The continuous shot of Bart and Nelson walking through the back of the school to get to the lunch hall is a nearly perfect shot-by-shot rendition of the Steadicam scene from Goodfellas, as Henry and Karen walk through the back of the Copacabana, with Bart echoing Ray Liotta's voiceover narration. The song played in this scene is "He's a Rebel" by The Crystals. The same band's song "And Then He Kissed Me" was used during the Steadicam shot in Goodfellas. The ending sequence with Bart embracing his vest closely resembles the final scene of Brokeback Mountain.

==Reception==
===Viewing figures===
The episode earned a 2.9 rating and was watched by 8.31 million viewers, which was the 44th most-watched show that week.

===Critical response===
Dan Iverson of IGN gave the episode a 7.9 out of 10. He like the Harry Potter parody showing Homer's love for Lisa and the social commentary of using the word "bully" in the wake the Michael Richards incident.

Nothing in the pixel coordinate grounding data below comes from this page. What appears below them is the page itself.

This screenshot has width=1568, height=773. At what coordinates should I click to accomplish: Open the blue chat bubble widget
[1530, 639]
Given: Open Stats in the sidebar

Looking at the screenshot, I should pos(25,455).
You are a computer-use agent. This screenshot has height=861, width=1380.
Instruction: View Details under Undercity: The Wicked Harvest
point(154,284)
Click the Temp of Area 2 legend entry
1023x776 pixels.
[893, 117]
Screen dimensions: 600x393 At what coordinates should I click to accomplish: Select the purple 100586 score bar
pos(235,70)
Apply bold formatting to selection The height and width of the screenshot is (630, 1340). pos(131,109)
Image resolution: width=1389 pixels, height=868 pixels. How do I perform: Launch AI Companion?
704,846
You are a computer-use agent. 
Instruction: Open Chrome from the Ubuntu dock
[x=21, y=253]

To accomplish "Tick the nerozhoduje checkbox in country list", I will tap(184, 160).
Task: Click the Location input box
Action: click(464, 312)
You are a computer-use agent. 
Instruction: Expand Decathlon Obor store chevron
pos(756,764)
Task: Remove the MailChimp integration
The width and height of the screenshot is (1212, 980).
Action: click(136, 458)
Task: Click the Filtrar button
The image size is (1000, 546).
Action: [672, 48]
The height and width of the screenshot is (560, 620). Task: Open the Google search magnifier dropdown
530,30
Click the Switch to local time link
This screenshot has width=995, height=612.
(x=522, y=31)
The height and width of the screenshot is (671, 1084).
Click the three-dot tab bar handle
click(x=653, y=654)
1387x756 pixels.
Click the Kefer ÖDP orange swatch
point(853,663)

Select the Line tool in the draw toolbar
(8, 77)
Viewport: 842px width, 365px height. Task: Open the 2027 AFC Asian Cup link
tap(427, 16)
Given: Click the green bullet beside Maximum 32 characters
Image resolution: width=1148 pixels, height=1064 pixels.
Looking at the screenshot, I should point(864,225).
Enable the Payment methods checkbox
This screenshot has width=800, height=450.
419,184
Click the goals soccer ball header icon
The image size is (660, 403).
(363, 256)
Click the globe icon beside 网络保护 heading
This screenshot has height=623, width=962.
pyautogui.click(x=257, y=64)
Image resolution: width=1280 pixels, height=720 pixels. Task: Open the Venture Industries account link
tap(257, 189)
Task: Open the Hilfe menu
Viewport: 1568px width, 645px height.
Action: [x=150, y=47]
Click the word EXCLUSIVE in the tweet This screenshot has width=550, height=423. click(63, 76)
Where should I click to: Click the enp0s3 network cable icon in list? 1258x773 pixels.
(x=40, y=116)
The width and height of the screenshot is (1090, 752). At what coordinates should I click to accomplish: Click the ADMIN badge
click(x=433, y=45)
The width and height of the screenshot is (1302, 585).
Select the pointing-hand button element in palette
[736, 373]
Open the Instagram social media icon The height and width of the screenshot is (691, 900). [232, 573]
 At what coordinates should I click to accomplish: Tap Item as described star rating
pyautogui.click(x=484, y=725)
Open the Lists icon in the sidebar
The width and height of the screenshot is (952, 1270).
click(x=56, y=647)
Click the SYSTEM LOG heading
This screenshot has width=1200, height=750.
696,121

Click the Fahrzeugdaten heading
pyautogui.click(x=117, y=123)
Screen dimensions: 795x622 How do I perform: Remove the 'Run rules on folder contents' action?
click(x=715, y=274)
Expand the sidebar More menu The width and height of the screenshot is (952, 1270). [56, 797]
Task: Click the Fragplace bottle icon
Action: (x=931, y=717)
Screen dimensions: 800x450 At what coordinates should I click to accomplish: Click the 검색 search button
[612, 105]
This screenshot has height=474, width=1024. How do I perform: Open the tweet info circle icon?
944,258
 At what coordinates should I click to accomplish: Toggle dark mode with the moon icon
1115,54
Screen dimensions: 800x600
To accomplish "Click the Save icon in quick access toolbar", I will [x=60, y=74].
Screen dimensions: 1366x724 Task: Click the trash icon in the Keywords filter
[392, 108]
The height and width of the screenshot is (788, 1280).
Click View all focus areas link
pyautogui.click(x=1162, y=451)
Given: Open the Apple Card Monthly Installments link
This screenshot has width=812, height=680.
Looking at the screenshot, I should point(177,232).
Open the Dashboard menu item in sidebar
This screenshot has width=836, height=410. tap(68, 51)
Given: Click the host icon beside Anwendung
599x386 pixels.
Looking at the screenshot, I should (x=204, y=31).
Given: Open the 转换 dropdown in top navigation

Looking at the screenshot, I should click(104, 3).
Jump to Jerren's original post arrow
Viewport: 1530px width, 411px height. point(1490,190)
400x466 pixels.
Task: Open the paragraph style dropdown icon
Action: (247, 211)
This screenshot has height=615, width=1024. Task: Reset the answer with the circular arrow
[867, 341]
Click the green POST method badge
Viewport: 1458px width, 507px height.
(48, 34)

Adam Finley of TV Squad said the episode was a "decent episode ... though not spectacular." He liked seeing Homer protect Lisa from the book's ending and noted the complexity of the character of Nelson.

Colin Jacobson of DVD Movie Guide was surprised there was not an episode of Bart and Nelson becoming friends until now. He liked the pairing and the Goodfellas parody.

===Awards and nominations===
This episode was subsequently nominated for a Primetime Emmy Award in 2007 for Outstanding Animated Program (Less Than One Hour) but lost to South Park.

Matt Selman was also nominated for the Writers Guild of America Award for Television: Animation at the 60th Writers Guild of America Awards; the award was won by The Simpsons episode "Kill Gil, Volumes I & II".